You have to let it go. It helps to view people you talk to on OLD as not really real until you’ve met them. Don’t blame them, don’t get annoyed, it’s all part and parcel of OLD. People moan about it but if you can have a thick skin and not get invested until you’re actually dating someone it can be a great way to meet people. I personally wouldn’t talk to someone for weeks on end without meeting, it creates a false sense of intimacy and you could be completely wasting your time as you can’t know if there’s a spark till you meet up. I think there’s a happy medium between sussing out if you’re going to get along with someone and talking for too long. Usually about a week of regular messaging and you know if you’re likely to fancy them or not. Then meet them. If during that week they disappear/ghost you whatever, so what, it happens and it’s probably not personal, just move on to the next one. It’s a numbers game, that’s just the reality

zipadeedodah · 15/10/2025 10:08

Get your face out of your phone and your arse out of the house and go meet someone organically.

PrincessFluffyPants · 15/10/2025 10:10

His "friend" has done you a huge favour, can you imagine the problems this level of control could have caused you if you had met face to face and he knew where you lived.

Feralbookworm · 15/10/2025 10:13

@Spookygooseyes I agree.
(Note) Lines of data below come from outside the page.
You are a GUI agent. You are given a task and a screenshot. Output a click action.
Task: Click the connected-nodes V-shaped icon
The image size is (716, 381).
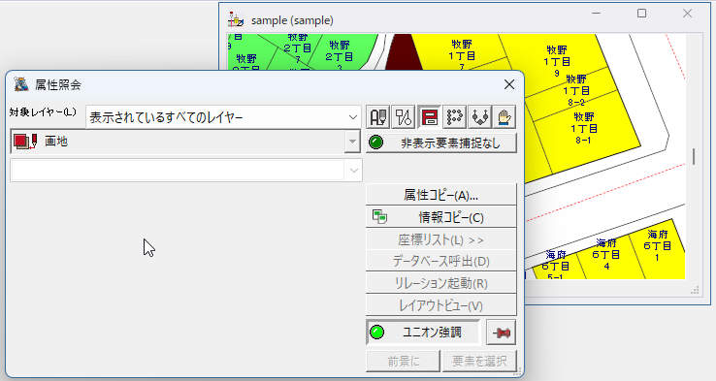[x=479, y=117]

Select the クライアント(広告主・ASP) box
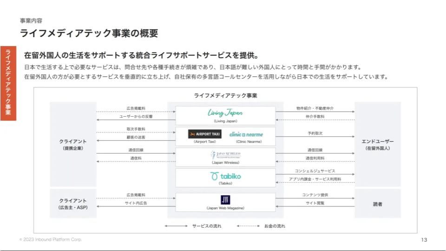click(73, 204)
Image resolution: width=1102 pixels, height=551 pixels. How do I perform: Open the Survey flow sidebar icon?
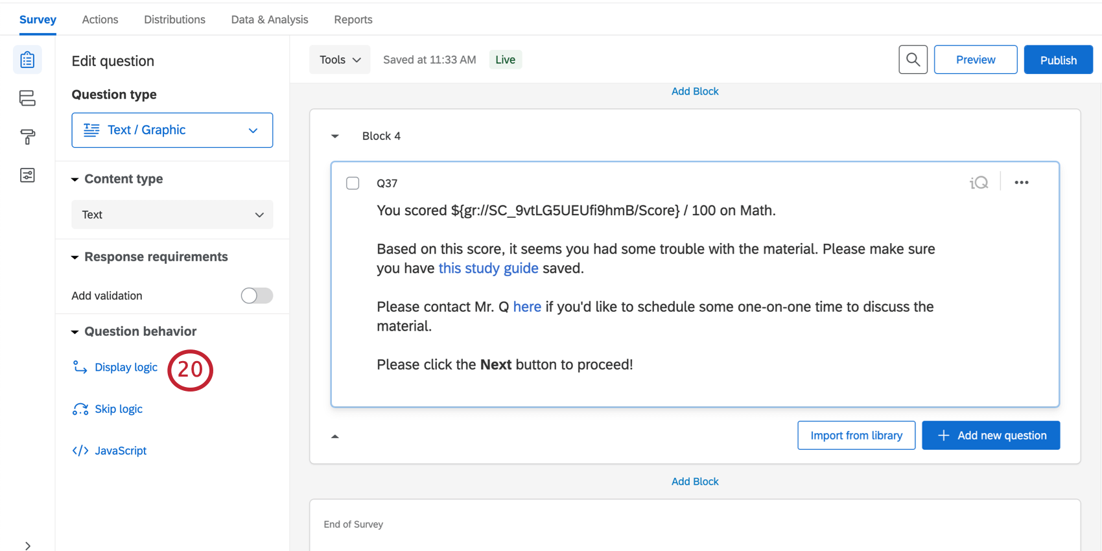(x=27, y=98)
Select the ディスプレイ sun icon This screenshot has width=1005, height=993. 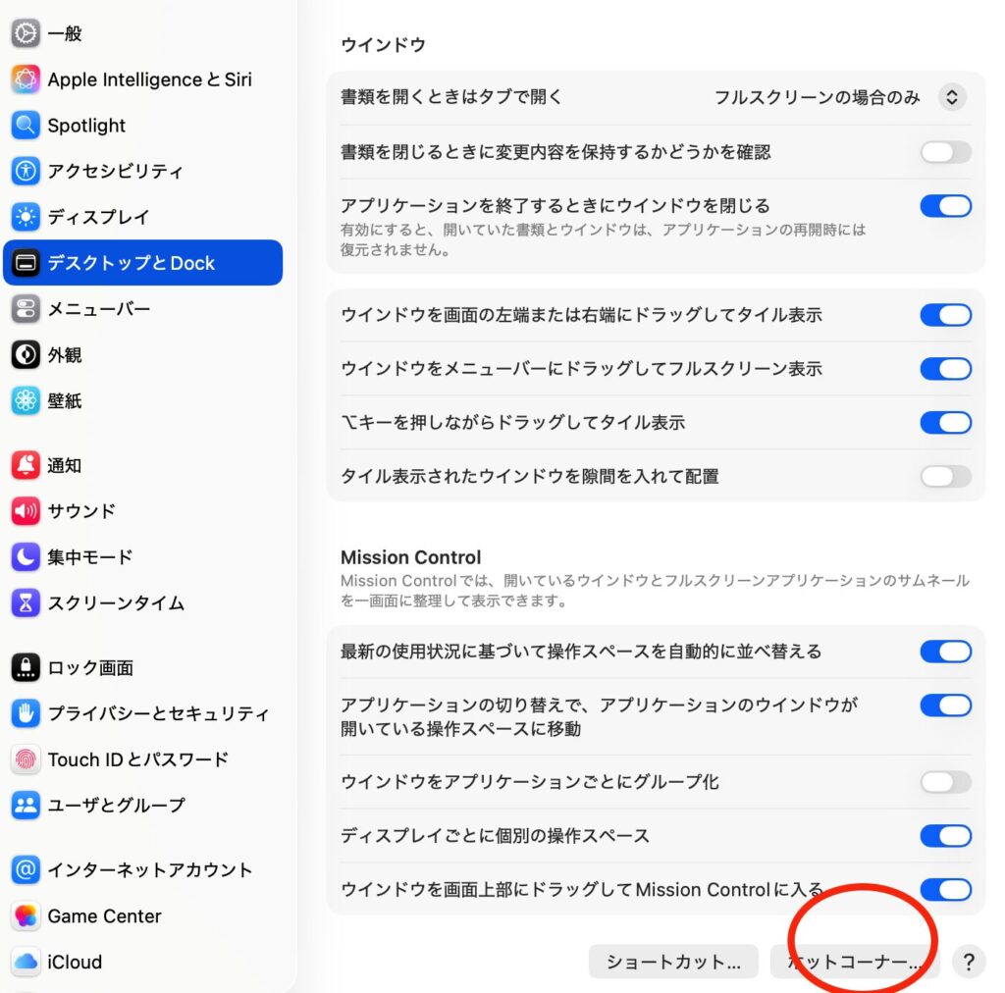coord(26,217)
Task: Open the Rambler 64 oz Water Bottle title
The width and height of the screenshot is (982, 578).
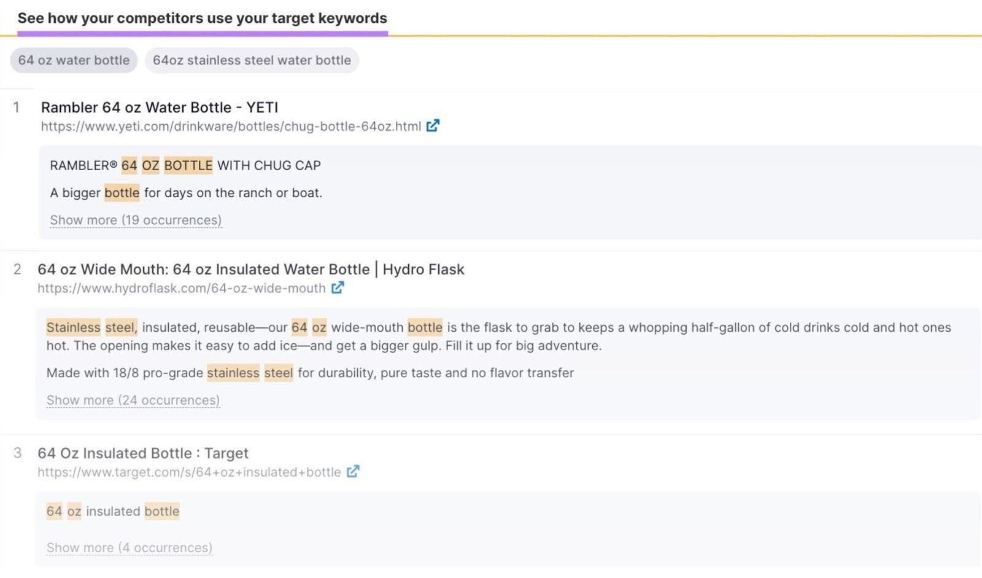Action: (x=160, y=107)
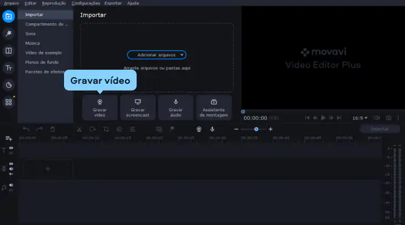The image size is (405, 225).
Task: Select Planos de fundo in the list
Action: click(x=42, y=62)
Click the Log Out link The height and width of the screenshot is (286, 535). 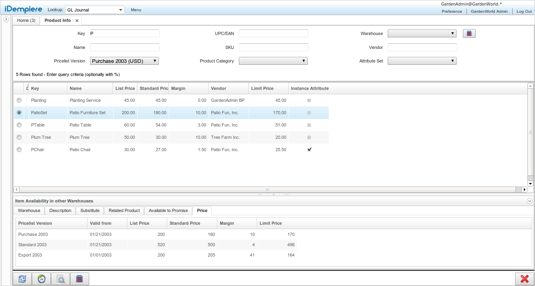[x=524, y=12]
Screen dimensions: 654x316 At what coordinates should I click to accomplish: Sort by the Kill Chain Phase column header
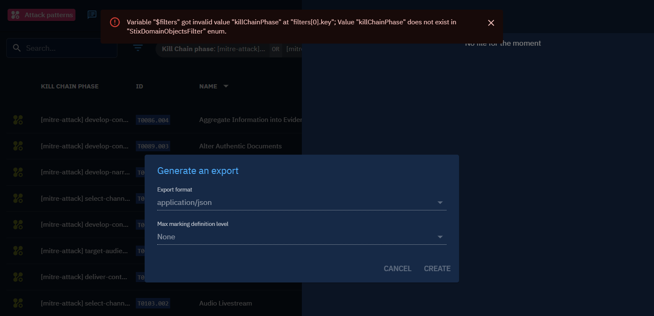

Any other time I met up it was after a week or so but because I’d surgery I was housebound then a few weeks. Usually im pretty thick skinned and not much phases me but for some reason this just was a surprise

OP posts:
Feralbookworm · 15/10/2025 10:14

@PrincessFluffyPants Yes actually you’re right. Probably a lucky enough escape

OP posts:
Feralbookworm · 15/10/2025 10:18

@zipadeedodahThat’s all well and good but when you’re a single parent with 2 children it’s not that easy unfortunately

OP posts:
LittleJustice · 15/10/2025 10:23

I was actually pleasantly surprised by online dating but I just treated it as a way to get to know new people.
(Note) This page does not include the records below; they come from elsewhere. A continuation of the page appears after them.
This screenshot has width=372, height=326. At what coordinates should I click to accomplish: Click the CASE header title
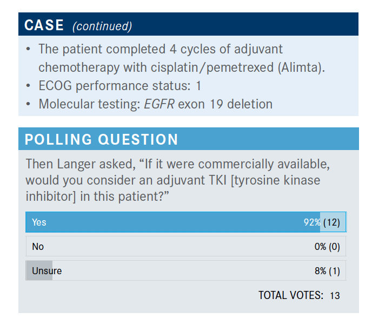pyautogui.click(x=44, y=25)
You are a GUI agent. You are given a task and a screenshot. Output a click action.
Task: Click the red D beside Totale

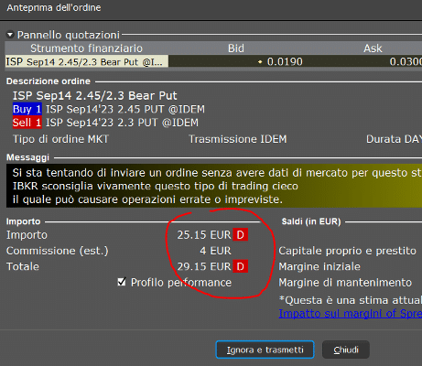click(241, 266)
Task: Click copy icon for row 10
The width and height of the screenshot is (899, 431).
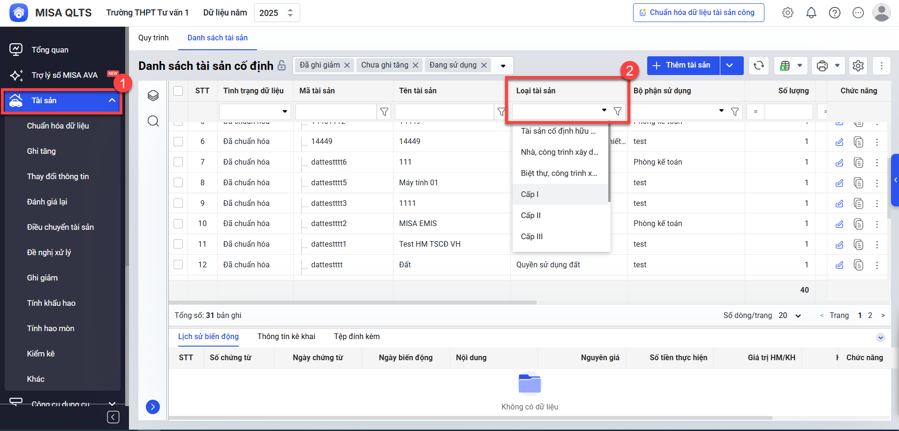Action: 858,224
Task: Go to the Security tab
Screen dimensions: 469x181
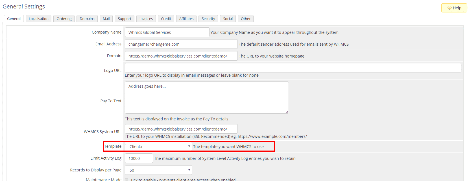Action: pos(208,19)
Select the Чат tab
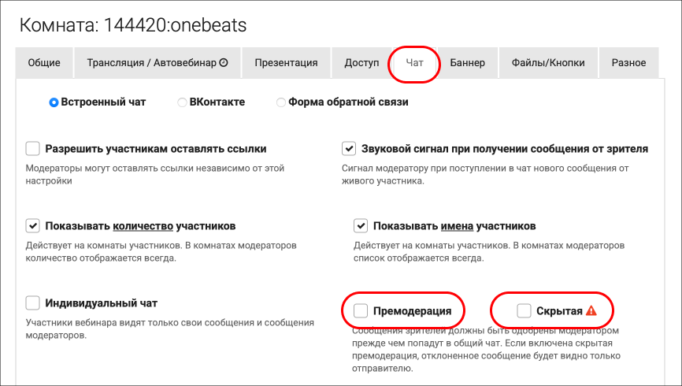Image resolution: width=682 pixels, height=386 pixels. [x=414, y=63]
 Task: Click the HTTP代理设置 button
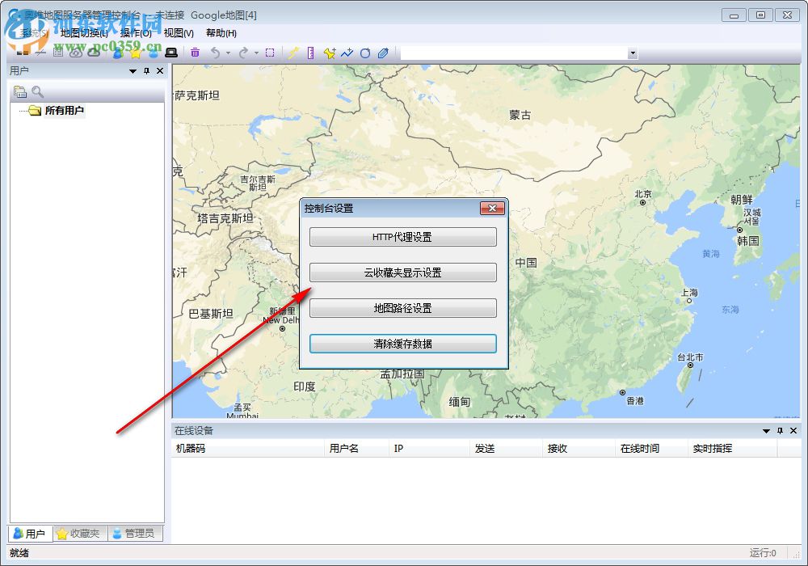click(402, 236)
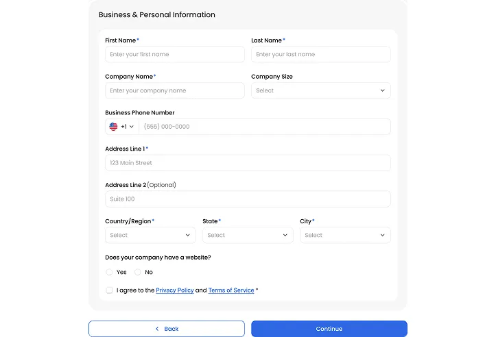Select the Yes website radio button
The height and width of the screenshot is (337, 496).
[x=110, y=272]
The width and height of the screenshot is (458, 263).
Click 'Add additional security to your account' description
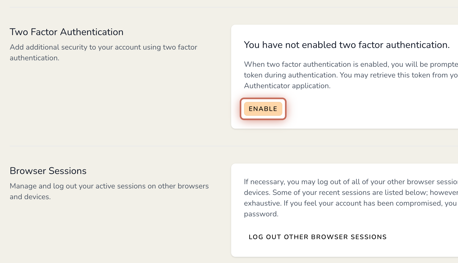click(x=103, y=47)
The trouble with people meeting in the wild is that you never quite sure whether they're interested, looking for someone, married etc whereas at least on a dating app they are (pretending to be) available and the endgame is to go on a date.

My way of dealing with it was not to take anything personally whatsoever and if there were any issues it was a them problem.
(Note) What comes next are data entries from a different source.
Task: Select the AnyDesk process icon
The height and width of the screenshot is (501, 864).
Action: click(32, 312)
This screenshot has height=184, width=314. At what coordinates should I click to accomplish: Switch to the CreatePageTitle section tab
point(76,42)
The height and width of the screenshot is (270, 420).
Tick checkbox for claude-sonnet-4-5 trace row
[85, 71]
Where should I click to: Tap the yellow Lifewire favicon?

Actually went on some really nice dates and met some nice guys who weren't for me and through tinder met my current partner who I've been with over a year now and he's absolutely lovely and ticks all the boxes.

I'm mid 50s and so is he. So my advice would be don't chat for very long go and meet them straight away because you can build up this false sense of knowing somebody and it can get flirty etc and then when you meet them you're just not into them at all.

Unexpectedlysinglemum · 15/10/2025 13:05

Stop getting so intimate and attached with someone you haven’t met. The apps are for meeting and then arranging dates, then the continued getting to
know each other should be in person. Otherwise you are so vulnerable to time wasters - see the situation in now, you are about to give up on dating apps over some guy you haven’t even met?!

jumpingbean1810 · 15/10/2025 16:18

Im early 50s and giving up. I did meet someone through OLD but decided after 18mths we wanted different things. Last few months dipped my toe back in and there's so much dross out there, just can't be arsed. I'd love to meet someone naturally amd just get to know them without expectation or agenda ie through work, a hobby etc but the older you get the harder that becomes.

Tbh, I'd happily just have a house mate and the dog for company rather than the hassle of romantic relationships which I've always been rubbish at.